Work task
Restate word for word the lines of the records below, starting at the line that contains "Donate (66, 2251)" and ending at the line that contains "Opel Astra,Corsa,İnsignia,Mokka Mab", with both of those lines included and nothing else.

• • • •

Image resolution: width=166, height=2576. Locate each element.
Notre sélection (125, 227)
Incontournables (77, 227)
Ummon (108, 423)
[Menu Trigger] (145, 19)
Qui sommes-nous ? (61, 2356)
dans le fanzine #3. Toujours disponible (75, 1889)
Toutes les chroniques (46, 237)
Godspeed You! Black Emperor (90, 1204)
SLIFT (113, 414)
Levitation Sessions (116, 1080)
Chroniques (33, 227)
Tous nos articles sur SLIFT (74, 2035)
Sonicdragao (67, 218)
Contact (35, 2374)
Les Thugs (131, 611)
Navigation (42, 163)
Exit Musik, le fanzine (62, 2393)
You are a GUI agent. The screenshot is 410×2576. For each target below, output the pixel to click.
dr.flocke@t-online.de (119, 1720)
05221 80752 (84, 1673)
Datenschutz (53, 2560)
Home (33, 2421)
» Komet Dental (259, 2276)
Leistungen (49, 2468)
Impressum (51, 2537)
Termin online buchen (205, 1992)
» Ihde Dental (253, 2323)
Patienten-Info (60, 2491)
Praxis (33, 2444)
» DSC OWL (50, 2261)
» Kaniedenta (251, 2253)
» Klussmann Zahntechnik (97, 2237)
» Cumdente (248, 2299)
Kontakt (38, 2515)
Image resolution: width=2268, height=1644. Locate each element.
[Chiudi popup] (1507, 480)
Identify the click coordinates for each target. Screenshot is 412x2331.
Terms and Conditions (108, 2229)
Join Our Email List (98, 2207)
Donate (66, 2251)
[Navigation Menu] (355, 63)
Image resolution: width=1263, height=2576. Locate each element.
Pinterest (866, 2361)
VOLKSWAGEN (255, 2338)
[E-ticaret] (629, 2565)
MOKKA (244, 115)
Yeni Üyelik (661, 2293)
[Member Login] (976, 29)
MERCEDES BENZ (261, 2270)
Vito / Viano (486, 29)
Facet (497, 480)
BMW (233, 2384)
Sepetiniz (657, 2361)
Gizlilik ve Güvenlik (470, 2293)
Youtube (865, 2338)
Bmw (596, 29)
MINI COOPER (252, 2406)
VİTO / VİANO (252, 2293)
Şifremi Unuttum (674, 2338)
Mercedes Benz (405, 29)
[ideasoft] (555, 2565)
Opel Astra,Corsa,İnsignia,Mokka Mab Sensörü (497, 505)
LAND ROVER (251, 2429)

• • • •

Task answer
Donate (66, 2251)
[Navigation Menu] (355, 63)
Image resolution: width=1263, height=2576. Locate each element.
Pinterest (866, 2361)
VOLKSWAGEN (255, 2338)
[E-ticaret] (629, 2565)
MOKKA (244, 115)
Yeni Üyelik (661, 2293)
[Member Login] (976, 29)
MERCEDES BENZ (261, 2270)
Vito / Viano (486, 29)
Facet (497, 480)
BMW (233, 2384)
Sepetiniz (657, 2361)
Gizlilik ve Güvenlik (470, 2293)
Youtube (865, 2338)
Bmw (596, 29)
MINI COOPER (252, 2406)
VİTO / VİANO (252, 2293)
Şifremi Unuttum (674, 2338)
Mercedes Benz (405, 29)
[ideasoft] (555, 2565)
Opel Astra,Corsa,İnsignia,Mokka Mab Sensörü (497, 505)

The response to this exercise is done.